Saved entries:
+===+

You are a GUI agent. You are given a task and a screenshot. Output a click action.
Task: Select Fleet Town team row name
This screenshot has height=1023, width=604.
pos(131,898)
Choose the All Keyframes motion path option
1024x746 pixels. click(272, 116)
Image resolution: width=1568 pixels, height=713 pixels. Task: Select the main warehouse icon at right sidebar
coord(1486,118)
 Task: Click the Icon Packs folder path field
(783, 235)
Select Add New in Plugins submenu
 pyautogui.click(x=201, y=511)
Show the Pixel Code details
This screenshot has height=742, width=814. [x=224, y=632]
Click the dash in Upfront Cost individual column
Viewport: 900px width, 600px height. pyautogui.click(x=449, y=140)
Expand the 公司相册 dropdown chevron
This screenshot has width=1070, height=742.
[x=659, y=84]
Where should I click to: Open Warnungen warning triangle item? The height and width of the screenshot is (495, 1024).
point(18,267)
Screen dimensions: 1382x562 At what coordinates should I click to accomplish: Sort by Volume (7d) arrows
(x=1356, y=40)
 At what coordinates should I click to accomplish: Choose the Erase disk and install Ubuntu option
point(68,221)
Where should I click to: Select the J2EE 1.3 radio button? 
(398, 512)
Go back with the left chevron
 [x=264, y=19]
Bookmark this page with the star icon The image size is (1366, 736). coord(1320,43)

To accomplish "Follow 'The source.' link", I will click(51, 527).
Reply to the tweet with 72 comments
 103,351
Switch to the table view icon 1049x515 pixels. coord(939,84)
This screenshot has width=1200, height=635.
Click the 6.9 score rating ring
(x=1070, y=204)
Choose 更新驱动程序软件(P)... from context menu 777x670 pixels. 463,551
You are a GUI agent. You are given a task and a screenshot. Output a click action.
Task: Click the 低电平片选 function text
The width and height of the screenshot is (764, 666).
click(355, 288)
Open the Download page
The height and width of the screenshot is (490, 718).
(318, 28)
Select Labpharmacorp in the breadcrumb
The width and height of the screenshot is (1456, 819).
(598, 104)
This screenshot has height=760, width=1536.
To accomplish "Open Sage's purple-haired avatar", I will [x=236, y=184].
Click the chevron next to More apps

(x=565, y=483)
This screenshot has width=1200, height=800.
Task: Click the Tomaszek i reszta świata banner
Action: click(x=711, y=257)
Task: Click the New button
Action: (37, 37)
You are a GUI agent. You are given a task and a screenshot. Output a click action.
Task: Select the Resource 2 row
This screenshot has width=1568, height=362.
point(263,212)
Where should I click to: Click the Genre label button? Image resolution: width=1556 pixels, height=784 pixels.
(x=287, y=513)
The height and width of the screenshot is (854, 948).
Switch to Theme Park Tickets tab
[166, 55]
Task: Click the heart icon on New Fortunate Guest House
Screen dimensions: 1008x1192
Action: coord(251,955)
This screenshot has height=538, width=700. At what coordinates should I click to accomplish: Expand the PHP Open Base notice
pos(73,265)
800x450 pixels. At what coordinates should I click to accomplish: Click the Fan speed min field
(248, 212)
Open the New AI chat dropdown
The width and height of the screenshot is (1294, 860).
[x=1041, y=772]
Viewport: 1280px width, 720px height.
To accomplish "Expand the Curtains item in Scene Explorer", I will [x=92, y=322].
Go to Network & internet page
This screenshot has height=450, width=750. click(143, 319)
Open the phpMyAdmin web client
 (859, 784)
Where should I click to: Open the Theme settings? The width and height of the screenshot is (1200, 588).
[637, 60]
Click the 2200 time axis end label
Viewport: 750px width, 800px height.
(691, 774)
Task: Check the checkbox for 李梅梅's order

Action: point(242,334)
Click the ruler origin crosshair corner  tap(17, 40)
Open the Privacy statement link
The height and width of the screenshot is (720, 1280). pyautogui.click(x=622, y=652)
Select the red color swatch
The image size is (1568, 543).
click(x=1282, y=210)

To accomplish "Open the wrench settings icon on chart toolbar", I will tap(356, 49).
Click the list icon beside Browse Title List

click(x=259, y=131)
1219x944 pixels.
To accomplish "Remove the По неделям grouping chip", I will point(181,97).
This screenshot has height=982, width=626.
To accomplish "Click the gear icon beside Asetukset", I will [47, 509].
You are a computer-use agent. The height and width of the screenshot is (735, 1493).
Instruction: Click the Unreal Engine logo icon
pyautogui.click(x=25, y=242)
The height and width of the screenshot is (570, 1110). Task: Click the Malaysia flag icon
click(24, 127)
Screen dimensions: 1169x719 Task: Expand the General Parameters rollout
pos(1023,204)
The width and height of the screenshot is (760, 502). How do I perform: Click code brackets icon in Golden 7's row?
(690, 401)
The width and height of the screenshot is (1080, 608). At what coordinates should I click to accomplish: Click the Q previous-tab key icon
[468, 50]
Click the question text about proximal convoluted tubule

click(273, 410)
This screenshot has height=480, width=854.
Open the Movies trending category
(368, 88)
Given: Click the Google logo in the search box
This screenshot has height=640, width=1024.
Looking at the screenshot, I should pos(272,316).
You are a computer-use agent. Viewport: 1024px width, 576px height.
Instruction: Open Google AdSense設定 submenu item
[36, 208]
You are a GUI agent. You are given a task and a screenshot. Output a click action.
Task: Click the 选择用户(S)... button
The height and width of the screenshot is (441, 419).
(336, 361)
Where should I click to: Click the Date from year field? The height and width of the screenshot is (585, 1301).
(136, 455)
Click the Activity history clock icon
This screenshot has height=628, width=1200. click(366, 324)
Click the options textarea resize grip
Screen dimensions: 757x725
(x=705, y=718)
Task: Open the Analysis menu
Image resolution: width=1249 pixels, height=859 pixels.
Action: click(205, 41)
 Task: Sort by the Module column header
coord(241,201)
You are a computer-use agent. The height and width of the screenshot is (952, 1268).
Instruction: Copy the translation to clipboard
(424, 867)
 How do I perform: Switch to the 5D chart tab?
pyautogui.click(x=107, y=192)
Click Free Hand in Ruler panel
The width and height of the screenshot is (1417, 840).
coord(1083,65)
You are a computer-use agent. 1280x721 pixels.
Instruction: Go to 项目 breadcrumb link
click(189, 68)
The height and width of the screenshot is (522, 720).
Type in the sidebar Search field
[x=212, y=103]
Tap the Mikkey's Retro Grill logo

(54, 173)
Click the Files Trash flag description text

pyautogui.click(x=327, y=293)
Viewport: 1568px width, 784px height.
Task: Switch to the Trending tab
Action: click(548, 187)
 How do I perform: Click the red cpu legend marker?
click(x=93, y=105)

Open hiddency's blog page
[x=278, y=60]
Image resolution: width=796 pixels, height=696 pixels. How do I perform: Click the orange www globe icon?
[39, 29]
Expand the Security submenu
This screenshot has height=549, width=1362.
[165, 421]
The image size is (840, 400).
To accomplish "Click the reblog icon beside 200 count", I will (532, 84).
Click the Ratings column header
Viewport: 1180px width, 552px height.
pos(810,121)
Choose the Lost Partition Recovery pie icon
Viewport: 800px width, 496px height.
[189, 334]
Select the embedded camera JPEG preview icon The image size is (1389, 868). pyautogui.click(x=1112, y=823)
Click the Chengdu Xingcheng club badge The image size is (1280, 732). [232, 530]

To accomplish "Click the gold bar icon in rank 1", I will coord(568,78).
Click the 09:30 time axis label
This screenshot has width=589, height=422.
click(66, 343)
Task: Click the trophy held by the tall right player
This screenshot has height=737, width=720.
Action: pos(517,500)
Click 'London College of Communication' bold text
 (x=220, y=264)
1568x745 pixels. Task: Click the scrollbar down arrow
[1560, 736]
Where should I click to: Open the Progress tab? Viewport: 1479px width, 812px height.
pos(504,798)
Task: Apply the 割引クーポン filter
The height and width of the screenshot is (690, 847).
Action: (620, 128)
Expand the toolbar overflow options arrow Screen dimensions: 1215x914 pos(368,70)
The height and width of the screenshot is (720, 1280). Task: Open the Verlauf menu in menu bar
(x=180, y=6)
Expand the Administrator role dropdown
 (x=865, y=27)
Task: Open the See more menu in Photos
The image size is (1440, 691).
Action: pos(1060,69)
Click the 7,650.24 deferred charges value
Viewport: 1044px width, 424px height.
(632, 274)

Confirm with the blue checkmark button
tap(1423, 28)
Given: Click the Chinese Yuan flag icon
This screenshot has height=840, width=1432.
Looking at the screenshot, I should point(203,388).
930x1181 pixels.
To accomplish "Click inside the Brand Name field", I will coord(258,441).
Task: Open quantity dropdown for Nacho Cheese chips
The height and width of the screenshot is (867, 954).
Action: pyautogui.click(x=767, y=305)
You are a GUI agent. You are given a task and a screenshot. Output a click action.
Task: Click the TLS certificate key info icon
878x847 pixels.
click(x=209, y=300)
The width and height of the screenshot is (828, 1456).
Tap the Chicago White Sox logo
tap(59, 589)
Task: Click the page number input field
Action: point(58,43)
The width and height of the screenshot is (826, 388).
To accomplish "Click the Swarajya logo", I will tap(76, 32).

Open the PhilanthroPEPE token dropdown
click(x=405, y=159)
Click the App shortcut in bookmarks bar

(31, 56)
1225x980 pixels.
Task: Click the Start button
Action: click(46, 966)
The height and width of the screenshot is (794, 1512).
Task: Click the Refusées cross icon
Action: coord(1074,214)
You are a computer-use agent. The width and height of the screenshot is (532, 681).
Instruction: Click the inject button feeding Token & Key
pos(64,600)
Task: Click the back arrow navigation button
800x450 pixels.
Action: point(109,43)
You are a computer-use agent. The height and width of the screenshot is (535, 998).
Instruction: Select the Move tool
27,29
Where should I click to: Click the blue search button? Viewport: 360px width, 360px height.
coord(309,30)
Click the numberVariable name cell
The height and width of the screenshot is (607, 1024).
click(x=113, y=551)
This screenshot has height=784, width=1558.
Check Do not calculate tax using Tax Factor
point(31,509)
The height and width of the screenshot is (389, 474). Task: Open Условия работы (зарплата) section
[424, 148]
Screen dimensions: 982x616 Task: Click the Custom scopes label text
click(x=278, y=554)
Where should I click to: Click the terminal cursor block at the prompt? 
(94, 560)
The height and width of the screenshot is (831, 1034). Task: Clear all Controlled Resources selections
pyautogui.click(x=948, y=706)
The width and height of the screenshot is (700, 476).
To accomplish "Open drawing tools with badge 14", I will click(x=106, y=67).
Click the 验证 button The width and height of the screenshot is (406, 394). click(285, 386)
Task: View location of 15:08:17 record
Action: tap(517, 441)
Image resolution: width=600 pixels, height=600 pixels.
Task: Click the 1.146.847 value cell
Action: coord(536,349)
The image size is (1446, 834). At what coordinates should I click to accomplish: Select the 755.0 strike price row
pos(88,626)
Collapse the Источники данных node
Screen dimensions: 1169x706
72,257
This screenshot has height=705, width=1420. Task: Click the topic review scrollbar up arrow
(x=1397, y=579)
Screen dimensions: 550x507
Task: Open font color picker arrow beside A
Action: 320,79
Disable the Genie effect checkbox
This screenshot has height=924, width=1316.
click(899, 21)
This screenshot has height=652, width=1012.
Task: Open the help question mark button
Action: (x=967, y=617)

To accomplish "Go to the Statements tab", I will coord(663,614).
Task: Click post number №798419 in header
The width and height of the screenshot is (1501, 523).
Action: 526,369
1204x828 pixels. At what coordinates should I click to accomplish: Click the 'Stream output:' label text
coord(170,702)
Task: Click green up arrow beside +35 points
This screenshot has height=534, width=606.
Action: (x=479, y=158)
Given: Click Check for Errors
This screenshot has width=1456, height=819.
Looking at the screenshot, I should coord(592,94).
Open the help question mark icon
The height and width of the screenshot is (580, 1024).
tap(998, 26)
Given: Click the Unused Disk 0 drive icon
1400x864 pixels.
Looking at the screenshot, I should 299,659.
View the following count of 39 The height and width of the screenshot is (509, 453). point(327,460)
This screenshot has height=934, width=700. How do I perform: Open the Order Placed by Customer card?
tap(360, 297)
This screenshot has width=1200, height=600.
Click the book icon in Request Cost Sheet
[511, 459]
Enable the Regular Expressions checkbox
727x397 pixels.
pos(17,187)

+===+

PROBLEM:
Nothing but a number should be given: how many lines in the records hold the word "toolbar".

SOLUTION:
2